Input records Block Start
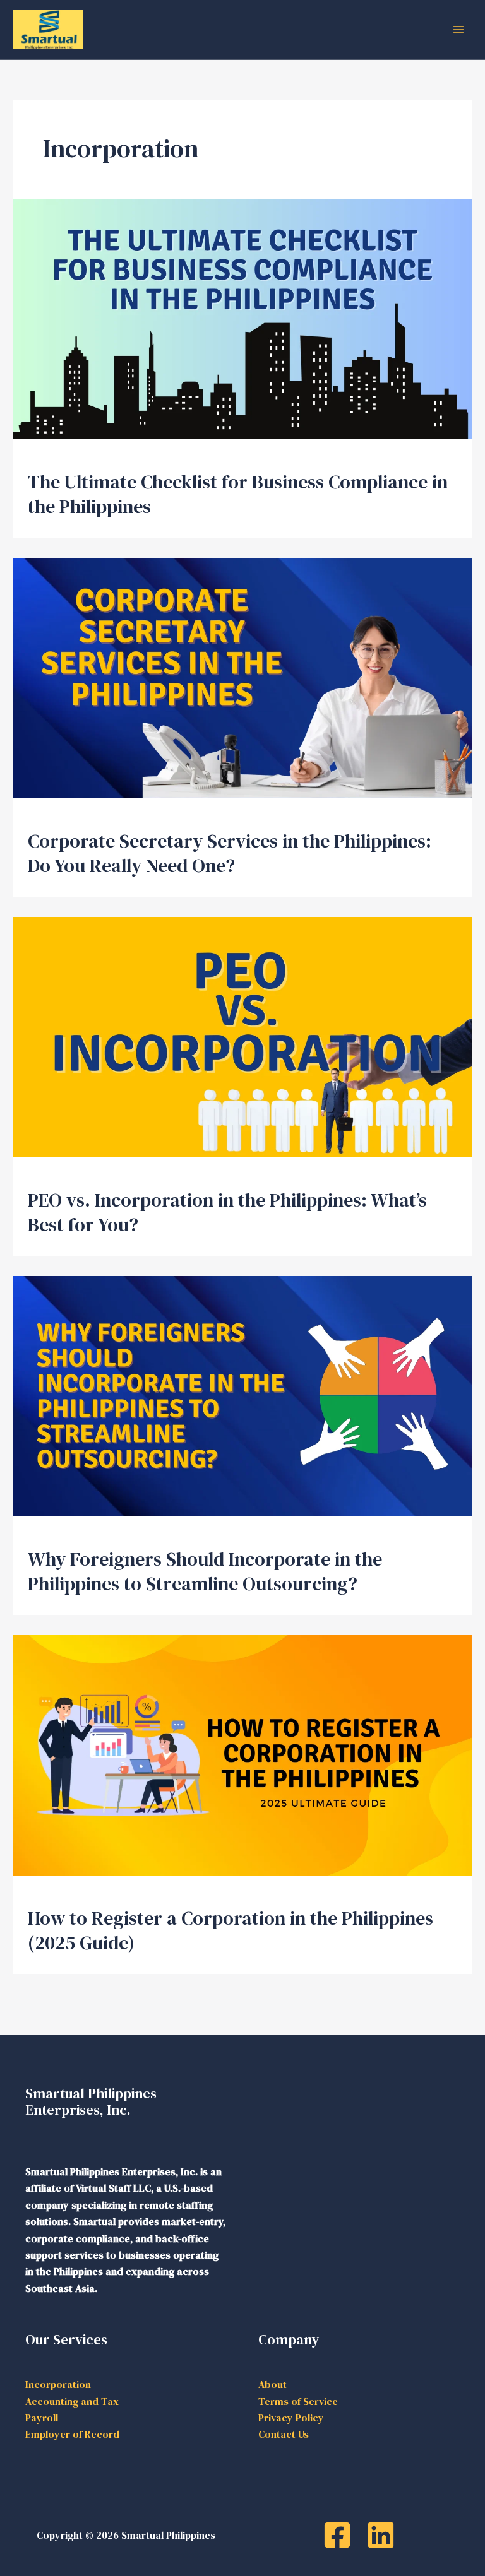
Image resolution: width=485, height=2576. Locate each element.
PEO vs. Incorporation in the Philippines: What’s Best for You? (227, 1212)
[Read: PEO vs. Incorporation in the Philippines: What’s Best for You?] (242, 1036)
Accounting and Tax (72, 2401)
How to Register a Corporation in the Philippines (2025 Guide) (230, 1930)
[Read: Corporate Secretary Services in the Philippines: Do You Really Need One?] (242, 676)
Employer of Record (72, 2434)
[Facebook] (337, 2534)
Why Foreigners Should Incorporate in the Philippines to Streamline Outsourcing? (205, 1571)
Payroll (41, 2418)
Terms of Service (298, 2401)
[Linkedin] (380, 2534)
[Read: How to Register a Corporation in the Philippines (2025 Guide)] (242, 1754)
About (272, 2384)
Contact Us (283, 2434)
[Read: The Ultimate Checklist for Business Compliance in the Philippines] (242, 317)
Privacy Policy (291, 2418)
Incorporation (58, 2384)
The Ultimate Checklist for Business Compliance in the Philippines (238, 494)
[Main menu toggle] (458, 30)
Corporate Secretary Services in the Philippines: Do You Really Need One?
Input records Block End
— Your goal —
From the first line of the records through the line with "Guide) (230, 1930)", reproduce each line exactly and leave the pictures out.

— Result of this task —
Image resolution: width=485, height=2576. Locate each element.
PEO vs. Incorporation in the Philippines: What’s Best for You? (227, 1212)
[Read: PEO vs. Incorporation in the Philippines: What’s Best for You?] (242, 1036)
Accounting and Tax (72, 2401)
How to Register a Corporation in the Philippines (2025 Guide) (230, 1930)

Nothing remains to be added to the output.